◆ WHAT YOU NEED TO DO ◆
Rewrite the records below, swapping each "black dot" for "data point" and leaving every other character as it is.

========

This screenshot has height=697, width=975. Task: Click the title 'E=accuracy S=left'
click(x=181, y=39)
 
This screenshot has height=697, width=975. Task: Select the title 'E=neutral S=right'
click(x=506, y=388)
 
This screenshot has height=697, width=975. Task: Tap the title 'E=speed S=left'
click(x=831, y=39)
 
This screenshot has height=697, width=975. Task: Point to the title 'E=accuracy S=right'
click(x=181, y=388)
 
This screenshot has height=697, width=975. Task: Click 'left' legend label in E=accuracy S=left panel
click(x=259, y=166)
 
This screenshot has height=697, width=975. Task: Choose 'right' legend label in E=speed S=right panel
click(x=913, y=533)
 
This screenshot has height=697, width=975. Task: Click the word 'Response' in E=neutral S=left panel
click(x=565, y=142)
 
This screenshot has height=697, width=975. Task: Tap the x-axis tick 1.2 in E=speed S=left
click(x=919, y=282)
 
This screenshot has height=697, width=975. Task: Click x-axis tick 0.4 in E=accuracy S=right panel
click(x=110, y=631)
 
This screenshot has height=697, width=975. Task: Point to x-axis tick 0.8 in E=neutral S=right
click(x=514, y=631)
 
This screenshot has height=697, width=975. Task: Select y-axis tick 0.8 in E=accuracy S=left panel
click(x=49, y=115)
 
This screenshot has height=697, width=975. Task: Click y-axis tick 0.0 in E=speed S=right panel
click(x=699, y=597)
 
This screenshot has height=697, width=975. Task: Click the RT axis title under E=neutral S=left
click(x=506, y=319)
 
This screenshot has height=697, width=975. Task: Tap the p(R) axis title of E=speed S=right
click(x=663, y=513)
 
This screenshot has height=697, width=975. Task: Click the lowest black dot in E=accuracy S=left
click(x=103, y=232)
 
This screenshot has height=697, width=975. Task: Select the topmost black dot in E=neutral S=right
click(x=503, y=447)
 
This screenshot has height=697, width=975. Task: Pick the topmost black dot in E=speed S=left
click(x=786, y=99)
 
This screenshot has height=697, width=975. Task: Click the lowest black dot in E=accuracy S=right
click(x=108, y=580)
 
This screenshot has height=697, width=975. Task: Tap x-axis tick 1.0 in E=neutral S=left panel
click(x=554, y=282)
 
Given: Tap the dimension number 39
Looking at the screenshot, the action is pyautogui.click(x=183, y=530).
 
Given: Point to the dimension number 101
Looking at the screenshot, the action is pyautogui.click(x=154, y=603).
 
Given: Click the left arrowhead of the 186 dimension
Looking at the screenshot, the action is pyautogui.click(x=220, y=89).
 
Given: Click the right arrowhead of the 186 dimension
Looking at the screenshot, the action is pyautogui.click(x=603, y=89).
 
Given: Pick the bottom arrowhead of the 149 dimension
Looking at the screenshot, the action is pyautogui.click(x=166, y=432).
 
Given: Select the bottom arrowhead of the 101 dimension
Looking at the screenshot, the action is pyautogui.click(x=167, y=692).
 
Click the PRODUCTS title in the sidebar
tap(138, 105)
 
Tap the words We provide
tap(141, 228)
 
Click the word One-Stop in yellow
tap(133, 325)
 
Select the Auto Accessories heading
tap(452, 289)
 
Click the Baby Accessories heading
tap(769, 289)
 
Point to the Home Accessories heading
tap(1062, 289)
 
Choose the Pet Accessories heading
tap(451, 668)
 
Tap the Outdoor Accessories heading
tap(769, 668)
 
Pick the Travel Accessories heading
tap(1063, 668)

========

◆ THE RESULT ◆
This screenshot has height=697, width=975. Task: Click the title 'E=accuracy S=left'
click(x=181, y=39)
 
This screenshot has height=697, width=975. Task: Select the title 'E=neutral S=right'
click(x=506, y=388)
 
This screenshot has height=697, width=975. Task: Tap the title 'E=speed S=left'
click(x=831, y=39)
 
This screenshot has height=697, width=975. Task: Point to the title 'E=accuracy S=right'
click(x=181, y=388)
 
This screenshot has height=697, width=975. Task: Click 'left' legend label in E=accuracy S=left panel
click(x=259, y=166)
 
This screenshot has height=697, width=975. Task: Choose 'right' legend label in E=speed S=right panel
click(x=913, y=533)
 
This screenshot has height=697, width=975. Task: Click the word 'Response' in E=neutral S=left panel
click(x=565, y=142)
 
This screenshot has height=697, width=975. Task: Tap the x-axis tick 1.2 in E=speed S=left
click(x=919, y=282)
 
This screenshot has height=697, width=975. Task: Click x-axis tick 0.4 in E=accuracy S=right panel
click(x=110, y=631)
 
This screenshot has height=697, width=975. Task: Point to x-axis tick 0.8 in E=neutral S=right
click(x=514, y=631)
 
This screenshot has height=697, width=975. Task: Select y-axis tick 0.8 in E=accuracy S=left panel
click(x=49, y=115)
 
This screenshot has height=697, width=975. Task: Click y-axis tick 0.0 in E=speed S=right panel
click(x=699, y=597)
 
This screenshot has height=697, width=975. Task: Click the RT axis title under E=neutral S=left
click(x=506, y=319)
 
This screenshot has height=697, width=975. Task: Tap the p(R) axis title of E=speed S=right
click(x=663, y=513)
 
This screenshot has height=697, width=975. Task: Click the lowest data point in E=accuracy S=left
click(x=103, y=232)
 
This screenshot has height=697, width=975. Task: Select the topmost data point in E=neutral S=right
click(x=503, y=447)
 
This screenshot has height=697, width=975. Task: Pick the topmost data point in E=speed S=left
click(x=786, y=99)
 
This screenshot has height=697, width=975. Task: Click the lowest data point in E=accuracy S=right
click(x=108, y=580)
 
This screenshot has height=697, width=975. Task: Tap x-axis tick 1.0 in E=neutral S=left panel
click(x=554, y=282)
 
Given: Tap the dimension number 39
Looking at the screenshot, the action is pyautogui.click(x=183, y=530).
 
Given: Point to the dimension number 101
Looking at the screenshot, the action is pyautogui.click(x=154, y=603).
 
Given: Click the left arrowhead of the 186 dimension
Looking at the screenshot, the action is pyautogui.click(x=220, y=89).
 
Given: Click the right arrowhead of the 186 dimension
Looking at the screenshot, the action is pyautogui.click(x=603, y=89).
 
Given: Pick the bottom arrowhead of the 149 dimension
Looking at the screenshot, the action is pyautogui.click(x=166, y=432).
 
Given: Select the bottom arrowhead of the 101 dimension
Looking at the screenshot, the action is pyautogui.click(x=167, y=692).
 
Click the PRODUCTS title in the sidebar
tap(138, 105)
 
Tap the words We provide
tap(141, 228)
 
Click the word One-Stop in yellow
tap(133, 325)
 
Select the Auto Accessories heading
tap(452, 289)
 
Click the Baby Accessories heading
tap(769, 289)
 
Point to the Home Accessories heading
tap(1062, 289)
 
Choose the Pet Accessories heading
tap(451, 668)
 
Tap the Outdoor Accessories heading
tap(769, 668)
 
Pick the Travel Accessories heading
tap(1063, 668)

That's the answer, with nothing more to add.